- _Extrait du document_:

Teacher in her class
GPE / Kelley Lynch

Pour renouer avec la promesse de l’éducation, donnons la priorité à nos enseignants

Par Susan Hopgood, Présidente de l’Internationale de l’Education                                                        

À l’heure où le Groupe de haut niveau des Nations unies sur la profession d’enseignant publie ses recommandations, je prends la parole à la fois en qualité de membre du Groupe et de Présidente de l’Internationale de l’éducation, organisme qui représente les professionnels de l’éducation du monde entier. Depuis plus de 30 ans, notre fédération, qui regroupe 373 organisations membres dans 180 pays et territoires – représentant 32 millions d’enseignants et de professionnels de l’éducation – s’est engagée à faire en sorte que chaque enfant ait accès à un enseignant qualifié et soutenu dans son travail, ainsi qu’à un environnement pédagogique de qualité.

Cependant, la promesse d’une éducation de qualité pour tous demeure hors d’atteinte en raison du problème persistant du financement. Malgré les engagements pris au niveau mondial, de nombreux pays n’allouent pas suffisamment de fonds publics à leurs systèmes éducatifs. Sans augmentation significative du financement, parvenir à une éducation inclusive et de qualité pour tous les élèves et partout dans le monde d’ici 2030 reste un objectif très éloigné.

- _Liste des tâches_:
1 > D'après le texte consacré aux enseignants :
(a) Combien d'organisations membres la fédération regroupe-t-elle ?
(b) Combien d'enseignants et de professionnels de l'éducation représente-t-elle ?
(c) D'ici quelle année l'éducation inclusive et de qualité pour tous devrait-elle être atteinte ?
2 > Reprenez le texte consacré aux enseignants à la suite de sa dernière phrase.

- _Données fournies_:
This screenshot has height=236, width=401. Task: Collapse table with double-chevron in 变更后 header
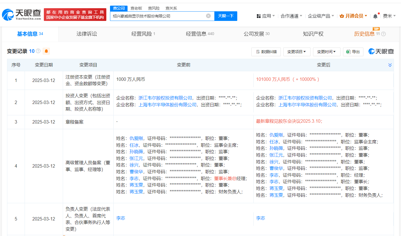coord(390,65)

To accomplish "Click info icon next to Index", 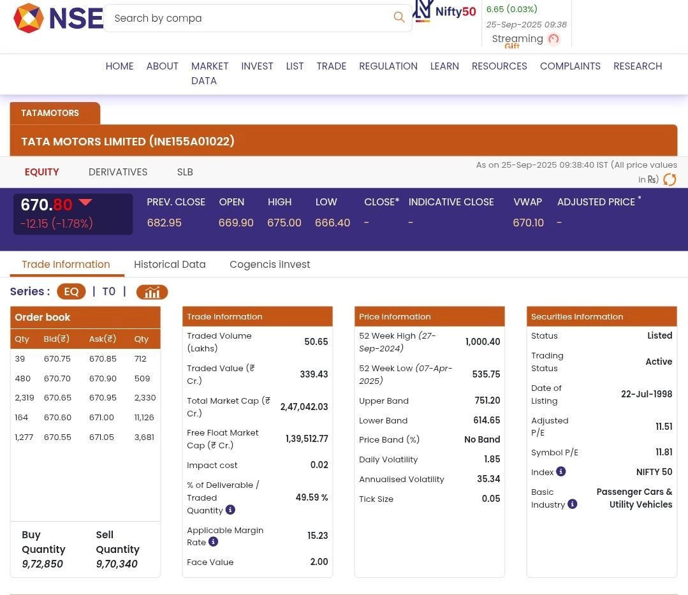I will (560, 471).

- _Réponses dans l'ordre_:
1 >
(a) 373
(b) 32 millions
(c) 2030

2 >
En raison d’un sous-investissement chronique dans l’éducation, nous sommes aujourd’hui aux prises avec une crise de plus en plus grave, une pénurie mondiale sans précédent de 44 millions d’enseignants, des ressources affectées au système éducatif en baisse dans 65% des pays à revenu faible et intermédiaire et 33% des pays à revenu moyen supérieur et élevé depuis le début de la pandémie, et littéralement la moitié de la population mondiale vivant dans des pays qui dépensent plus pour payer les intérêts de la dette que pour l’éducation ou la santé. La crise est si aiguë que le Secrétaire général des Nations unies, António Guterres, a convoqué le Groupe de haut niveau sur la profession d’enseignant afin de trouver des solutions pour atteindre nos objectifs communs en matière d’éducation au niveau mondial.

Le processus qui a permis au groupe d’experts de formuler ses recommandations a été nourri par des rapports provenant de toutes les régions du monde. De la France au Tchad, en passant par l’Australie et le Mexique, les consultations ont mis en lumière les réalités brutales et les nombreux défis auxquels est confrontée la profession d’enseignant. En France, nous avons découvert que certaines classes ne disposaient pas d’enseignants à temps plein et que le recours à des contractuels était de plus en plus fréquent. Au Tchad, pays où l’on estime que 67% des enseignants n’ont pas les qualifications requises, l’appel au recrutement et à la formation de professionnels a retenti haut et fort. Les professionnels de l’éducation en Allemagne ont signalé la perte de 80 000 enseignants, tandis qu’en Écosse, l’écart de rémunération entre les hommes et les femmes dans le secteur de l’éducation a révélé une inégalité persistante, mettant en évidence la tendance mondiale à la sous-évaluation du travail des femmes.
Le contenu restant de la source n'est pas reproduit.